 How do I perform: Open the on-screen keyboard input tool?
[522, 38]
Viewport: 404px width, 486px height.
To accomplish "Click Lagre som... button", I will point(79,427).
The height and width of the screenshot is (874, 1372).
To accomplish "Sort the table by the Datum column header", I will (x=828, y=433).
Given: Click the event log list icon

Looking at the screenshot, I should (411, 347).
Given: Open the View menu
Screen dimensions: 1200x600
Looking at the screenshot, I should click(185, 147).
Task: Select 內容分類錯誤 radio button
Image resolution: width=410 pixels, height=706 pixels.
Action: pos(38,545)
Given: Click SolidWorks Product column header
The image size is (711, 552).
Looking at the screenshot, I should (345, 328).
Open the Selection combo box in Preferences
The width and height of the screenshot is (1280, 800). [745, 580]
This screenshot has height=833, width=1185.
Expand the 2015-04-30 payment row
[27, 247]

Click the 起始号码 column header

* Instrucciones de la tarea *
Presenta como lista numerada el tramo que empieza en la fila que contiene "Viewport: 404px width, 486px height." y termina en la que contiene "Looking at the screenshot, I should click(185, 147).", con ambas incluidas y sin las filas en blanco.

* Respuesta a la tarea *
1. Viewport: 404px width, 486px height.
2. To accomplish "Click Lagre som... button", I will point(79,427).
3. The height and width of the screenshot is (874, 1372).
4. To accomplish "Sort the table by the Datum column header", I will (x=828, y=433).
5. Given: Click the event log list icon
6. Looking at the screenshot, I should (411, 347).
7. Given: Open the View menu
8. Screen dimensions: 1200x600
9. Looking at the screenshot, I should click(185, 147).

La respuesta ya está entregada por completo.